Items from a data source
>>

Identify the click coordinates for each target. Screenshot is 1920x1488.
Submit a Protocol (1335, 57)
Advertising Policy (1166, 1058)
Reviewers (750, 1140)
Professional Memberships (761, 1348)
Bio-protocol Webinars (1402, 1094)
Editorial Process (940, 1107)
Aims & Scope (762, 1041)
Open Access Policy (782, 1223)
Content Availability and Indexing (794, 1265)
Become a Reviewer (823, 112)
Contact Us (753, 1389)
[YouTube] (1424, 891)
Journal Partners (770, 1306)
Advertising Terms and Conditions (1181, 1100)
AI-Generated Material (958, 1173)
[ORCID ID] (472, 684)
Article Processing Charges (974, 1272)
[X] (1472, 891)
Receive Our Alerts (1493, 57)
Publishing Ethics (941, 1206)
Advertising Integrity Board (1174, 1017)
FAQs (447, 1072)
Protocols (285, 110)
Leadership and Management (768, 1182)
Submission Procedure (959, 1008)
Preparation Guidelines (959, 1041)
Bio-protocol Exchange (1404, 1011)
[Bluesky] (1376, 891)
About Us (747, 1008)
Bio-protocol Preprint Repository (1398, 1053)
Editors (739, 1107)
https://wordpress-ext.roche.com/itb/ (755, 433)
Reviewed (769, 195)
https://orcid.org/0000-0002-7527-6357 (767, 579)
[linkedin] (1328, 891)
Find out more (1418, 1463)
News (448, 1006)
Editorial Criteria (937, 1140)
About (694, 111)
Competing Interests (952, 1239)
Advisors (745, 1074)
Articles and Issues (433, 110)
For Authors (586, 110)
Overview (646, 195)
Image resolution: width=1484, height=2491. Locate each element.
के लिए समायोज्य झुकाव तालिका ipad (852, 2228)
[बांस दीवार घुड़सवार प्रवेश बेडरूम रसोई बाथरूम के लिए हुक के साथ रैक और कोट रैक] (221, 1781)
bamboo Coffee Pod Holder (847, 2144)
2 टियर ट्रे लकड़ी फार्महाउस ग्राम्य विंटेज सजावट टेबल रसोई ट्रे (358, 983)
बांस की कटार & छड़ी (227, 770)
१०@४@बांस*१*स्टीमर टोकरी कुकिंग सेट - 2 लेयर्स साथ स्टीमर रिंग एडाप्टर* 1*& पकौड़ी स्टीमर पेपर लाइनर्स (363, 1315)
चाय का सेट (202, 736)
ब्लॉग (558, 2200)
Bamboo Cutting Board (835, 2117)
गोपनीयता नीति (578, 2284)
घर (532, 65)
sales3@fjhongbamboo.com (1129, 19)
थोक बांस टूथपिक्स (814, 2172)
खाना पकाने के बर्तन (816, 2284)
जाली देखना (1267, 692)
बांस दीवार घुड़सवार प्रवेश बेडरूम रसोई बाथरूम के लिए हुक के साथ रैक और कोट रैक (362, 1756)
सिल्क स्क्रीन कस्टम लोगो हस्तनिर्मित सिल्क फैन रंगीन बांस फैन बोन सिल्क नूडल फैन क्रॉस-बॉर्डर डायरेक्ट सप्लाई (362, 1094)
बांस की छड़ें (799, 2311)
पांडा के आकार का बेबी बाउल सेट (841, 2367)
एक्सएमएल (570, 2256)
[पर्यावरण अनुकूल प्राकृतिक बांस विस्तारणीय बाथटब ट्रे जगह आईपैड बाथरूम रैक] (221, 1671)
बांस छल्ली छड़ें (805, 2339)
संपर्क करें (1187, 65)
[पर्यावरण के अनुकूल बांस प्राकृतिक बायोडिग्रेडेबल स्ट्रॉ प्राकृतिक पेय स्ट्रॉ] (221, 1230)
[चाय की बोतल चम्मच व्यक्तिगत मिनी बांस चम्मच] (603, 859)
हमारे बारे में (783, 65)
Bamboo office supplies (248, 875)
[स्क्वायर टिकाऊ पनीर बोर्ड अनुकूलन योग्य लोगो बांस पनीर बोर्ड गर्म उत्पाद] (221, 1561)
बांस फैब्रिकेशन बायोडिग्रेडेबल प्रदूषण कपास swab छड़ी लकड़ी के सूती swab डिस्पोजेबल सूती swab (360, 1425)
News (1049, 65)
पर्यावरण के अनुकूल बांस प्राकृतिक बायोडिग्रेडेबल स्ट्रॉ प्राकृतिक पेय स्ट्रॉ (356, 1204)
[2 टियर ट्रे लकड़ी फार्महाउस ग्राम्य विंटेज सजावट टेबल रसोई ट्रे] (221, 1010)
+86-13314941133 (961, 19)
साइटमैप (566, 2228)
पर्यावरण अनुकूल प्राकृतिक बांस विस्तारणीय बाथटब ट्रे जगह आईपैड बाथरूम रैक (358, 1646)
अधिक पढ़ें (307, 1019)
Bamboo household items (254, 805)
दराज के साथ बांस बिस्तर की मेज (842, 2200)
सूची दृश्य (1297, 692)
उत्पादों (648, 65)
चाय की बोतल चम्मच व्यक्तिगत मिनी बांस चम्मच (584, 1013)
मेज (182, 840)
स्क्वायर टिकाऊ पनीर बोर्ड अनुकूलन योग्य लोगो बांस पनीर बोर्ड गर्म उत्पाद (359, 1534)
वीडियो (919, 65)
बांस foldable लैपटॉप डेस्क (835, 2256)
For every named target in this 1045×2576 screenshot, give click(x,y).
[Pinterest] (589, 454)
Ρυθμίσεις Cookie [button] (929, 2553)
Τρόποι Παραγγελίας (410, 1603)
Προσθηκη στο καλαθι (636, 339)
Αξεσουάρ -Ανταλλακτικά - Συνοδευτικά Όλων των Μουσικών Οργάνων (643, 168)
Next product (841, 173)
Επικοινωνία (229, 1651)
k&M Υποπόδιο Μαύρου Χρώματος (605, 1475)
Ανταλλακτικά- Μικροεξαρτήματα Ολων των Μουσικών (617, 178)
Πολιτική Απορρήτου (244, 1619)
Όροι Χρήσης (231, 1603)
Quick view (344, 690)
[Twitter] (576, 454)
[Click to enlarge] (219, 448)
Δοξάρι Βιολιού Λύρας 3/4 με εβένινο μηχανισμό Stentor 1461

<<

Give back exactly the lines above starting at the line where "News (1049, 65)" appears and ending at the line where "मेज (182, 840)" appears, both included, with no other lines.

§ **REPLY**:
News (1049, 65)
पर्यावरण के अनुकूल बांस प्राकृतिक बायोडिग्रेडेबल स्ट्रॉ प्राकृतिक पेय स्ट्रॉ (356, 1204)
[2 टियर ट्रे लकड़ी फार्महाउस ग्राम्य विंटेज सजावट टेबल रसोई ट्रे] (221, 1010)
+86-13314941133 (961, 19)
साइटमैप (566, 2228)
पर्यावरण अनुकूल प्राकृतिक बांस विस्तारणीय बाथटब ट्रे जगह आईपैड बाथरूम रैक (358, 1646)
अधिक पढ़ें (307, 1019)
Bamboo household items (254, 805)
दराज के साथ बांस बिस्तर की मेज (842, 2200)
सूची दृश्य (1297, 692)
उत्पादों (648, 65)
चाय की बोतल चम्मच व्यक्तिगत मिनी बांस चम्मच (584, 1013)
मेज (182, 840)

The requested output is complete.